One of the main reasons we have such a difficult time getting our spouse to listen is because we fail to examine how we listen. Make a point to get his opinion or stance on topics or situations that arise, and acknowledge a mutual resolution in times of conflict (all without pointing blame).

Sometimes we open the flood gates by inviting our SO into engagement by listening to their side, feelings and opinions. Ask more engaging, thought provoking questions, and show interest in areas of conversation that pertain to him.


Truth be told, guys really, really don’t like conflict. Ultimately, that’s what they want to try to avoid in the first place. And the first indication that usually erupts conflict are those who tend to be Debbie-Downers.

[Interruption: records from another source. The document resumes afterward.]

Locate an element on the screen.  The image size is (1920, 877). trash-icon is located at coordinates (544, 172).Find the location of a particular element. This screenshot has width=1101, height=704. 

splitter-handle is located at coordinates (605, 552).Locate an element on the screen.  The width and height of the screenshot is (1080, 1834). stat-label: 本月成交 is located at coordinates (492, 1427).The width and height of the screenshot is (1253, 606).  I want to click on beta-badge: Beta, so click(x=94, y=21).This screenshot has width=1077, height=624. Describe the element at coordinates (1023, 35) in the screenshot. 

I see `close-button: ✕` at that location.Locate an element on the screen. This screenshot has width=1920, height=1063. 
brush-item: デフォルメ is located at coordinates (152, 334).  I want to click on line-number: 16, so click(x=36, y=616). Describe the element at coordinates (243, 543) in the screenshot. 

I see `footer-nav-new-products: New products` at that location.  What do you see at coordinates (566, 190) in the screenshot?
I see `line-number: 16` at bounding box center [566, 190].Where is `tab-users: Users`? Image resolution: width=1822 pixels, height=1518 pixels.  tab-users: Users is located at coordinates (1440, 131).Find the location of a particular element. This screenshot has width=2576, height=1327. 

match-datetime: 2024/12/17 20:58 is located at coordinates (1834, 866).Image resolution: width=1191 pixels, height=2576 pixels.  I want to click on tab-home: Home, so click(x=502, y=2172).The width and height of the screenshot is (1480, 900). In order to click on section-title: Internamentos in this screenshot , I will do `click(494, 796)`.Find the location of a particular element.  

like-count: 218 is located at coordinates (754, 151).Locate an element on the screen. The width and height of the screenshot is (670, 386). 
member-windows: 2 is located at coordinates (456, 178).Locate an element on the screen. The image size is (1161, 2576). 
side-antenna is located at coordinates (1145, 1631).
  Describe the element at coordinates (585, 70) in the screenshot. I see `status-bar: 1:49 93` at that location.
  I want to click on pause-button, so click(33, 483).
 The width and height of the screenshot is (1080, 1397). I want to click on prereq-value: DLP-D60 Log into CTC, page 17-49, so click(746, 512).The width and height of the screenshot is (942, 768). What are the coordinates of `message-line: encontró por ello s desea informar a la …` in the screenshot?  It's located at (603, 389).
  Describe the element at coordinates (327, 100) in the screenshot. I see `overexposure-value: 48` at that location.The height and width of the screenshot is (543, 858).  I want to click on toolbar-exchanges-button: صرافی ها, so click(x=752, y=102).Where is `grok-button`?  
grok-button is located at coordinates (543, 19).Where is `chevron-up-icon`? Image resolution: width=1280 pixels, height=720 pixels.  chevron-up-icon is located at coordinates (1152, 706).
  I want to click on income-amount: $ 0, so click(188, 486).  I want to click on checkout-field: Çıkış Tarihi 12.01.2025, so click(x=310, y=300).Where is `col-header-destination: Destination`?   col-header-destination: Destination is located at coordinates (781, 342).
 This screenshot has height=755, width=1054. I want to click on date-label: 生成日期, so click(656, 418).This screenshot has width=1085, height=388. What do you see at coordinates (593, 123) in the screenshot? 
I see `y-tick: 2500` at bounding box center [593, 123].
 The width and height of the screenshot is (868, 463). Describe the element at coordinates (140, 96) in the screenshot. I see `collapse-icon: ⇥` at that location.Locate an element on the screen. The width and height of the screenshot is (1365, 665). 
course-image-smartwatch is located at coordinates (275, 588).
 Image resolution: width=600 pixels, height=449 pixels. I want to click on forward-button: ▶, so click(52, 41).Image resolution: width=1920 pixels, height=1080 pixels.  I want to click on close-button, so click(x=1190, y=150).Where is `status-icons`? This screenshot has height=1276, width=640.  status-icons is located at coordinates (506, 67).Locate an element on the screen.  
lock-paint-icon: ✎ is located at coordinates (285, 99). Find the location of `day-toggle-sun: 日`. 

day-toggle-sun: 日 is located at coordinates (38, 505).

Who really, truly likes to listen to a constant Debbie-Downer? With a positive attitude on particular topics of concern in the relationship, you’re twice as likely to engage your SO and reach a mutual resolution.



Something we probably could all benefit a little more from – in all avenues of our relationships – is to flaunt the good over the bad. In times where we need to be heard, more than likely it’s because we’re expressing a need, fault, flaw or inadequate desire within the relationship (all in all, negatively speaking).

And to our spouse it probably reads like this, “I willingly bring in and take out the trash every Tuesday and Thursday, so she doesn’t have to, yet she disappointingly notices my lack in quality time from having to work late this week.” Take the time to acknowledge the good within our relationships, aloud, and express the things to be appreciative for other than when our needs are not being delivered.


Literally. And as I’ve said above, my previous relationship was a perfect example of simply not having met the right guy for me, for my needs and what I deserved. There are times when that question should be put on a pedestal – is this behavior truly what I deserve?

Some people will remain unchanged, no matter the effort you put forth or how many chances you give. And unfortunately, that is completely out of your control. Only you are responsible for your own happiness.

So what do I mean by actions? Well, you should really be the judge of that. But once a solid effort has been made on your part, and lack there of on the other side – the next step of action may be to see him for the person he is and wants to be, and allow him to see what he is losing out on.